Task directions: Extract from the listing below the part that opens with the line containing "You are a computer-use agent. The width" and closes with the line containing "Click the search", both lines included, and copy those lines without changes.

Record set:

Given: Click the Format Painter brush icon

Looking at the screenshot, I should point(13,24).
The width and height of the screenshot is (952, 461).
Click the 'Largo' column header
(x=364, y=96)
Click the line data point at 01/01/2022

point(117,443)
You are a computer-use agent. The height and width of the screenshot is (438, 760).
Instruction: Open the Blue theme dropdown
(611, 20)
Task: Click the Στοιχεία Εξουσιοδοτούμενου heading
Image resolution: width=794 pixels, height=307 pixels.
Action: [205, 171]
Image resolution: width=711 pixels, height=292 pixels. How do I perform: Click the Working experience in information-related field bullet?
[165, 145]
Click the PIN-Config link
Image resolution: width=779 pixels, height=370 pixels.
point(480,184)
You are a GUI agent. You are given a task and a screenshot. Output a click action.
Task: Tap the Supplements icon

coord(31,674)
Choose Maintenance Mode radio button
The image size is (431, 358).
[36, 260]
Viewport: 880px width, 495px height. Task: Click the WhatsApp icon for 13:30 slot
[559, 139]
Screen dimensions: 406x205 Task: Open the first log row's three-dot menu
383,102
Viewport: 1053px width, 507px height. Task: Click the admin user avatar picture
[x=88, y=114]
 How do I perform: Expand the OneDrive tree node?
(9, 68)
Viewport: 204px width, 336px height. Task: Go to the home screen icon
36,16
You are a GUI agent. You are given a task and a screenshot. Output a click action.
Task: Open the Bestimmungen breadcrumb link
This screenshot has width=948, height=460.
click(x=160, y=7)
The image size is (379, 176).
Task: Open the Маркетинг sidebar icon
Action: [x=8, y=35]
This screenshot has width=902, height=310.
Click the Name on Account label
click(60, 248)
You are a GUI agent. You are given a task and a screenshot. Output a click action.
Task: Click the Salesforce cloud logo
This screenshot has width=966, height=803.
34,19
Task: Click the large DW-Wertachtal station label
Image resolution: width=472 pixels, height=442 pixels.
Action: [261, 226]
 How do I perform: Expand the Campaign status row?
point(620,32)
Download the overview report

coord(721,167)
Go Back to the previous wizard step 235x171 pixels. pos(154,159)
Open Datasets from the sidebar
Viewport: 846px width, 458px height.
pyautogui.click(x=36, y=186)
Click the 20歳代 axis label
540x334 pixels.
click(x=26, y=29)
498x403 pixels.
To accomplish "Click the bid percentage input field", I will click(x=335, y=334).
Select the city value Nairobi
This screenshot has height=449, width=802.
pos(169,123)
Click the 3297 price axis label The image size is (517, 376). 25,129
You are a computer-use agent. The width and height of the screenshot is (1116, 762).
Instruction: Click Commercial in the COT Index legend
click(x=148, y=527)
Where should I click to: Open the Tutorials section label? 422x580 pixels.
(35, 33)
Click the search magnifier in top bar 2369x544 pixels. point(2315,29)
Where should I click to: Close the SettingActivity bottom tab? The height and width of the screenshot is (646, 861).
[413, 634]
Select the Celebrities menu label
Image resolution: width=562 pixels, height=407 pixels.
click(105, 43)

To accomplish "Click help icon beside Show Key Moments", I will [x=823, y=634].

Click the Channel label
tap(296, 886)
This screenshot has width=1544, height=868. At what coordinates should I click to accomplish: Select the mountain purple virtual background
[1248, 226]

Result for this exercise:
You are a computer-use agent. The width and height of the screenshot is (1116, 762).
Instruction: Click Commercial in the COT Index legend
click(x=148, y=527)
Where should I click to: Open the Tutorials section label? 422x580 pixels.
(35, 33)
Click the search magnifier in top bar 2369x544 pixels. point(2315,29)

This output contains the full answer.